One day Finley began to quarrel with Neely and she said “I don’t aim to quarrel with you” and with that she rushed out, picked up the axe and started up the mountain to find some fatty pine.  While she was cutting a piece out of a rotted trunk Finley came up with a switch and beat her around the legs and told her to get along home and look after her baby. While saying this he threw the pine every which way. She showed me the black and blue welts on her legs while telling me of the affair but she added triumphantly “I didn’t quarrel and I wasn’t mad. I reckon it was the joy of the Lord in my heart.”  She brought a thank offering of the pine all split up into neat little splinters to send to Grace Nettleton Home, Harrogate, Tenn where Miss Jackson has been caring for her two little girls since these three years.  She continues to be so grateful for her chance to visit them and recalls the words she heard spoken at the State WCTU at Middlesborough.

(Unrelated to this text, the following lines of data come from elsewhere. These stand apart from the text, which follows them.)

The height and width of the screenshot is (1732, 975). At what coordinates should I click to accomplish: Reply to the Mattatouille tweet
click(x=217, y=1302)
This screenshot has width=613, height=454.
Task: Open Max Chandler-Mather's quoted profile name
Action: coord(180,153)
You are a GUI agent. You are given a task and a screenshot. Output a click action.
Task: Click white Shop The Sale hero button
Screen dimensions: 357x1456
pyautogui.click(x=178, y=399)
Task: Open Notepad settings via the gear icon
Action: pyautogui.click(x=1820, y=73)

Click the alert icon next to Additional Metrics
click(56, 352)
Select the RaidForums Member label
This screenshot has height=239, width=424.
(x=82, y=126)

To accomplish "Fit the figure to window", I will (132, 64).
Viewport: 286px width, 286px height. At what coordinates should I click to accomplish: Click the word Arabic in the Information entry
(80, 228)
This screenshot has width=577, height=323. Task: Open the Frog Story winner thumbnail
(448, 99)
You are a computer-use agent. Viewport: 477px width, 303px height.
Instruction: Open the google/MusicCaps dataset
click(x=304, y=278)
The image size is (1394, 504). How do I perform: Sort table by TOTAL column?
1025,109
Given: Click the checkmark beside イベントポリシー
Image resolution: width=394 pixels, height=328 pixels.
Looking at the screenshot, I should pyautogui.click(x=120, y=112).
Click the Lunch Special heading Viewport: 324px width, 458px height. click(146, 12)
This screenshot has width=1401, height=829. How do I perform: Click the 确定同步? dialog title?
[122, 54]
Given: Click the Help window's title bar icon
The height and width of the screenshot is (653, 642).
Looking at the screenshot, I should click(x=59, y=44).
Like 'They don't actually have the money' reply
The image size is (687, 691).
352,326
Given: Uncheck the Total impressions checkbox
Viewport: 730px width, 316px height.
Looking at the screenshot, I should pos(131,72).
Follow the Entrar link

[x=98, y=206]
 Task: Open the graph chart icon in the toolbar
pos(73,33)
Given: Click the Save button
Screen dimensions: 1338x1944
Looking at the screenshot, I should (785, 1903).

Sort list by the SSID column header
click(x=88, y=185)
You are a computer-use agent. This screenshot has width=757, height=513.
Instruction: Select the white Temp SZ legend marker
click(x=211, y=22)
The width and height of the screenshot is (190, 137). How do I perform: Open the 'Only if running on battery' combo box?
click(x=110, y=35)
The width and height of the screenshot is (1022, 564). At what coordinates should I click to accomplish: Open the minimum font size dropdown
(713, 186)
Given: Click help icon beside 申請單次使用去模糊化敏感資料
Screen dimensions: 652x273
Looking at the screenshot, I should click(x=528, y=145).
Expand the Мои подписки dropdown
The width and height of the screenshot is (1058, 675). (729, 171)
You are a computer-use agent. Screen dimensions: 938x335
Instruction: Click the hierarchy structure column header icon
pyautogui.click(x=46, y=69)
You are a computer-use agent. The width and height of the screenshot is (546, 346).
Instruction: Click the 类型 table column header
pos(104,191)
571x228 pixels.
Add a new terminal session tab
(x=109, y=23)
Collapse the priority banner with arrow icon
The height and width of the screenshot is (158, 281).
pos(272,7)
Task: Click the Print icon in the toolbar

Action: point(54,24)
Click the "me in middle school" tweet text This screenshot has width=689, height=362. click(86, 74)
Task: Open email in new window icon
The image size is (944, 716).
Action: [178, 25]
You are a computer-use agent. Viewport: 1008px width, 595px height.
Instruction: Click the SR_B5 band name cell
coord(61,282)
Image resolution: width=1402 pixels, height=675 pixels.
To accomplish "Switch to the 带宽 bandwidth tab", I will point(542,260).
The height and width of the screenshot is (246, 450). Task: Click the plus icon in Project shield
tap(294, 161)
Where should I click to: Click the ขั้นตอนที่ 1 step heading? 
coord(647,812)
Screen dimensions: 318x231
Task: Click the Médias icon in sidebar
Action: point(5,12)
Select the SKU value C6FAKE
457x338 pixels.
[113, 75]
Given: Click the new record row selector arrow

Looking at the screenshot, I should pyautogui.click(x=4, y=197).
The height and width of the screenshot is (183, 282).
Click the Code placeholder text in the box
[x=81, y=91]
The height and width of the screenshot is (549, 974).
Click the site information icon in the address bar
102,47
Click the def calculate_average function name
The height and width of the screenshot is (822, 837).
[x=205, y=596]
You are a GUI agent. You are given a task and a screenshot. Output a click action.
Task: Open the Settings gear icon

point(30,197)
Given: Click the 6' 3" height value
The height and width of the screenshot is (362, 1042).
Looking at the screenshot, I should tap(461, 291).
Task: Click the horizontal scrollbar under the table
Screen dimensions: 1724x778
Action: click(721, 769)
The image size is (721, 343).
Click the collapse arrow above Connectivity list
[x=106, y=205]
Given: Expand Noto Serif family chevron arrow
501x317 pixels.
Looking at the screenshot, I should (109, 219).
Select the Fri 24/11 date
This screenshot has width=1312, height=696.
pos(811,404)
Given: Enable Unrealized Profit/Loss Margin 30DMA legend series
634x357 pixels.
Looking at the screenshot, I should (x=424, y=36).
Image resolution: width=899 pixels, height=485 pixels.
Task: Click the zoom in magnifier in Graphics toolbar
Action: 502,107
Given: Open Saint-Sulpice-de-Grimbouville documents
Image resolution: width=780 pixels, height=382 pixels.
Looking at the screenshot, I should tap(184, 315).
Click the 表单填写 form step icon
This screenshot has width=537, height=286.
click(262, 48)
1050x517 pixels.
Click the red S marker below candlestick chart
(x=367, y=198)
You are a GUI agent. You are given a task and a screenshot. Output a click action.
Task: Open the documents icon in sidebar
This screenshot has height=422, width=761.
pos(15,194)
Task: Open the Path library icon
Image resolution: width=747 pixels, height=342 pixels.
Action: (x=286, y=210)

One of our young men who came home from the Federal prison at Atlanta a few months ago said to his mother, “I’m thirty-one. Don’t you think I’m old enough to get married?”  She replied, “No I don’t and if you wait till you are forty, you won’t want to.”  However Mary Jane was willing and that very day Henry went for a license and they were married at the local preacher’s on Line Fork where she met him on his way back from the county seat. As they were returning home the mule took fright and bounced them both off on to the ground just opposite her mother’s home.  Mary Jane was bruised so badly she remained at her mother’s while Henry came on home. I was calling there the next day when Lawrence the brother of Henry brought Mary Jane to the house. Martha received her as casually as tho she had lived there for “allers.”

Henry was keeping out of sight as his boon companions had promised to ride him on a rail and duck him as he had done to one of them when he was married a few years ago. Henry said he did not mind the rail but he would not have the ducking. It seems that this ceremony must be done the first day or two after the wedding or not at all. Something in the nature of a chivari.* Mary Jane becomes, at once, a daughter of the house and assumes the daily duties as a daughter would. In this house, there are already a plenty of feather beds and eleven geese to provide more feathers as needed.

And now we are at the beginning of Christmas.  The children are already looking forward to the Christmas tree and asking if Santa Claus will bring them a doll, a watch or some little pretties.

Sincerely yours

Ida + Robert Stapleton

Please share this with Miss Kingman + Miss Conn if you think she would care for it.

*The term “chivaree” [also chivarii, charivari]  is from the old French [charivari]  custom of celebrating a marriage by banging and clanging pots and pans together to produce a discordant noise. It is not surprising to find it used in the Appalachians as many of the families were descendants of French Huguenots.

** Transcription by Gretchen Rasch.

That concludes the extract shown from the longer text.